The research shows that when implemented correctly, core exercises (strength and stability) are effective ways to manage low back pain. However, there is a difference between strength and stability. Strength is actually a universal term to define the ability to produce force, and that force can either produce movement or limit movement. There is some open endedness when it comes to strength. Stability however, is the ability to resist movement and it does require force. In order to be stable, you need to be strong; however, being strong does not equate to being stable.
Signs indicating that you would benefit from core strengthening would include: back pain that resolves over time, but then comes back for no reason; back pain that is not specific and can pop up unpredictably; and back pain that occurs with ballistic/high impact movements such as running, jumping, cutting (sudden change in direction). Note that high impact exercises are explosive movements, performed at high velocity, and can present a ‘jarring’ effect on the body. The categorization of weightlifting (squats and deadlifts) as high impact exercises is a misnomer, as those movements are slow and controlled.
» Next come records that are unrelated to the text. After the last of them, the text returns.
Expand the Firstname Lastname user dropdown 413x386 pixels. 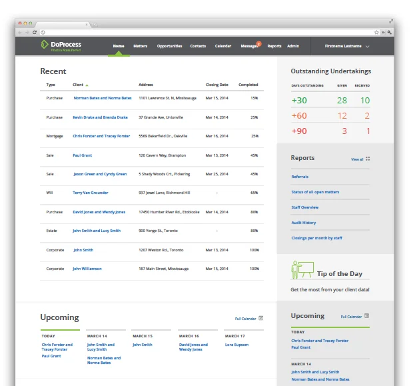pos(367,47)
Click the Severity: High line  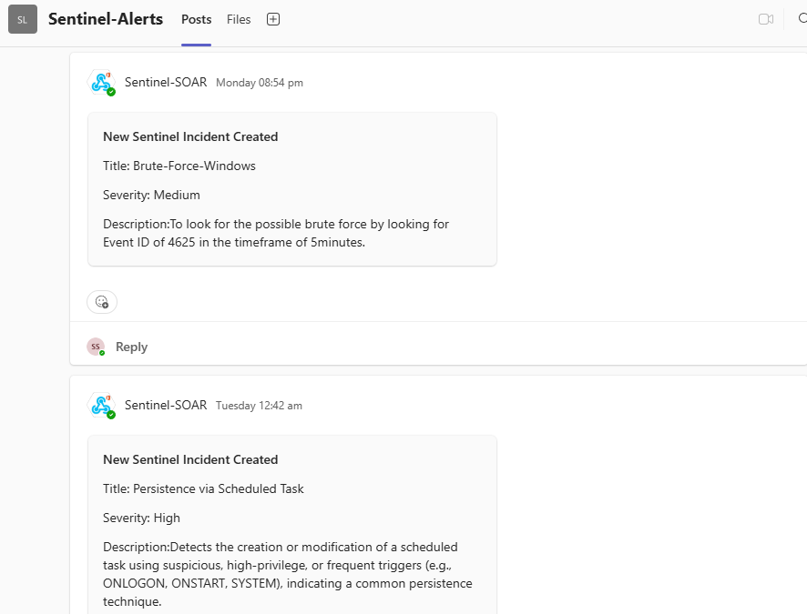tap(142, 518)
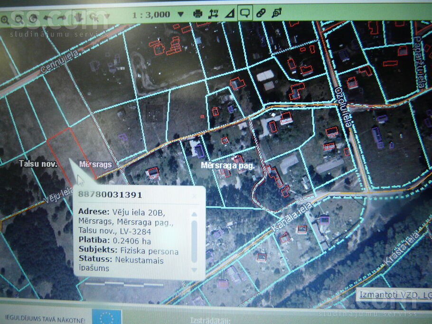Select the measure distance tool
432x324 pixels.
pos(214,14)
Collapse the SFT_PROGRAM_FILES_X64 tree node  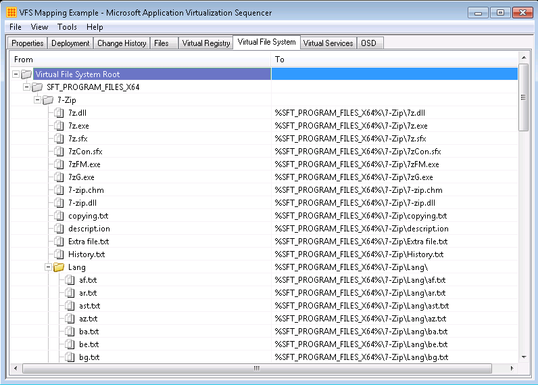[26, 87]
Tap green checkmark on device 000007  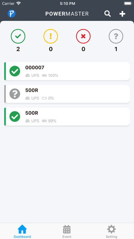15,71
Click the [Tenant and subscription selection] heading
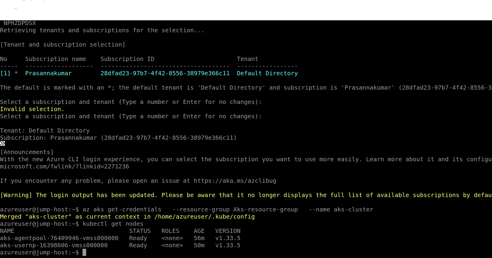The width and height of the screenshot is (492, 258). click(63, 44)
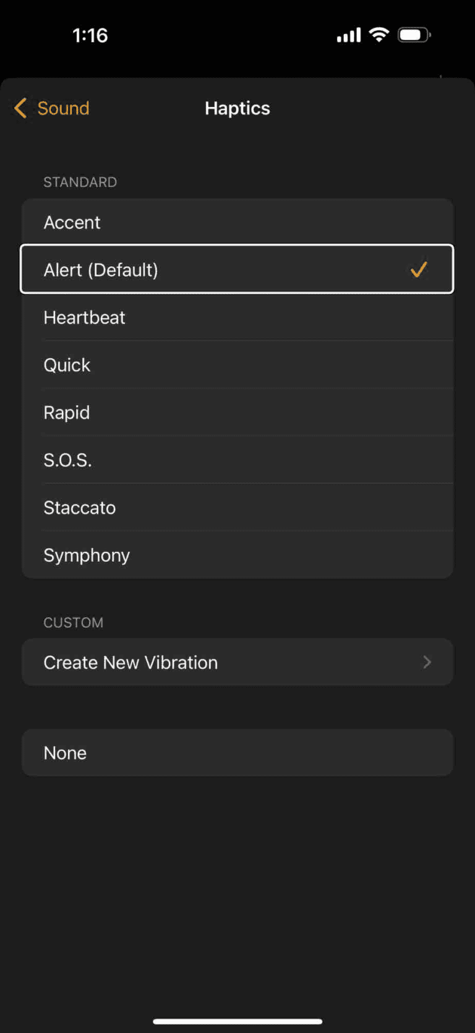Open Create New Vibration via its chevron
The width and height of the screenshot is (475, 1033).
[x=427, y=662]
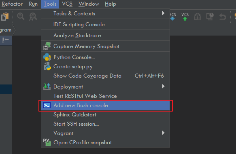
Task: Select Start SSH session entry
Action: coord(105,124)
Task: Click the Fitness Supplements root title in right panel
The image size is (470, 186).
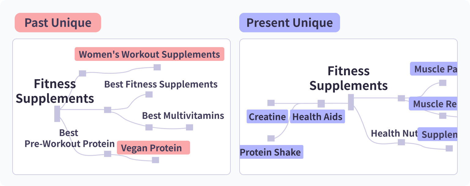Action: point(349,78)
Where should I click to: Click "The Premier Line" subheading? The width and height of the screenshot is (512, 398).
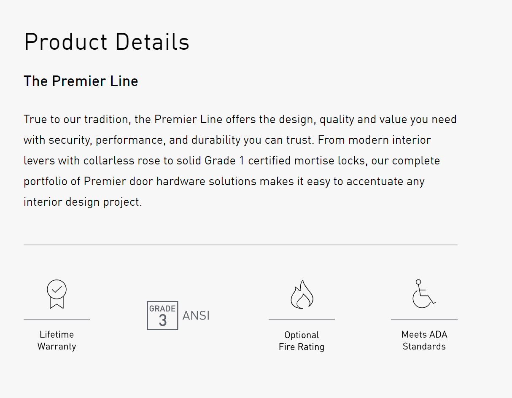click(x=81, y=81)
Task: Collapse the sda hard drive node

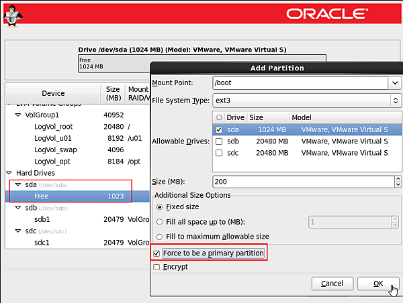Action: click(18, 184)
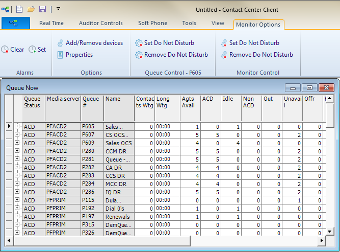Click the New document icon in quick access toolbar
340x252 pixels.
19,9
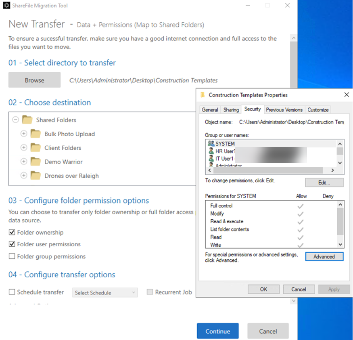Screen dimensions: 353x340
Task: Click the Demo Warrior folder icon
Action: 36,162
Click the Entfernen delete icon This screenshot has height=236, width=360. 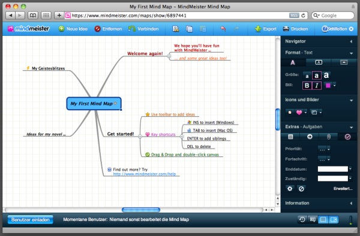98,29
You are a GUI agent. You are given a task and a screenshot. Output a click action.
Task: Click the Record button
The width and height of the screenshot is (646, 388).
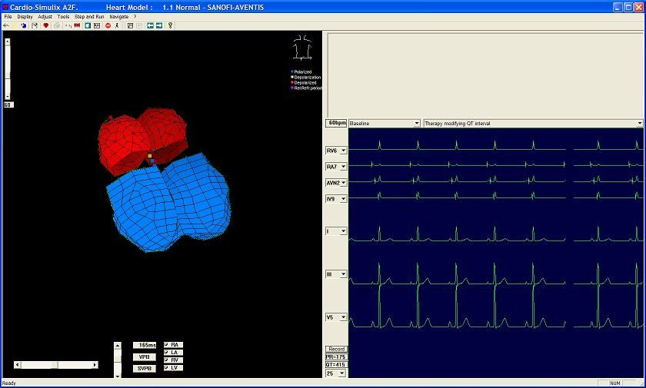(x=336, y=349)
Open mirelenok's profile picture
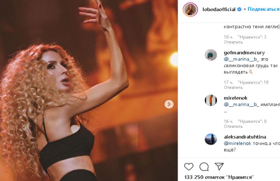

The three most common (and they’re common for their effectiveness) stability exercises that are often poorly executed are the: 1) Transversus abdominus activation; 2) Plank 3) Superman Hold
The transervus abdominus (aka TrA) is one of the deepest muscles in the core. It’s a very thin layer that is located between our ribs and pelvis. Improper activitation of this muscle can result in instability and pain. You can activate the TrA by laying on your back and drawing in your stomach. This can often be hard to do and can be easily messed up. We find that most of our clients start off by having the inability to fully contract the core to maintain full stability (also known as bracing). A way we can address this and activate the TrA at the same time is using a foam roller and squeezing it (longways) between the knee and elbow. Take a look at this video for a demo. Try out 3 sets of 5s contractions with maximal effort. If you shake, that is motor control trying to learn this position!
The plank is probably one of the most butchered core exercises (second to the situp). If you ever search the “world record plank hold”, you’ll see what I’m talking about. It is important that you keep the hips off the floor, however, it is also very important to keep the shape of the spine consistent. This means that the spine stays neutral, or slightly flexed, with full quad and glute squeezing. You’ll know that the plan is working if your whole body is fatigued and your back feels great. Here is a video on how to fix it. Try out 3 sets of 15 seconds of maximal effort squeeze. It should be pain free and 15 seconds is all you need!
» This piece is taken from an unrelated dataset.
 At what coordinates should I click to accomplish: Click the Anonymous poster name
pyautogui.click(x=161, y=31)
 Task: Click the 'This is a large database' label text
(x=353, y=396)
The last common exercise that is often misused to increase low back stability is the super (wo)man hold. This exercise is often thought of as a way to strengthen the low back extensors, however, when used correctly this hold can activate way more. Rather than just trying to lift the chest up the floor and activate the low back; focus on trying to squeeze the glutes together, and pull the shoulder blades down to the pelvis, and squeeze the quads as tight as you can. As a result, you’ll feel the hamstrings activate as well as your lower traps. Again holds like this can be completed for 3 sets of 15 seconds for maximal contractions.
Increasing core stability is going to be helpful to improving low back pain and prevention. However, exercises like these do have their limitations. One of the biggest arguments is that these movements occur on the floor, and it’s application to real world activities (in standing). Try out the exercises above to establish a good solid foundation, but then apply the bracing technique when you lift. It might be hard and awkward, but the more you practice, the more normal it will be.
Anything involved with resolving or preventing pain should be done within the available range of motion and strength. None of the techniques above should produce any pain. If you know of anyone who would benefit from this information, feel free to share it with them. No one has to live in pain or in fear of it.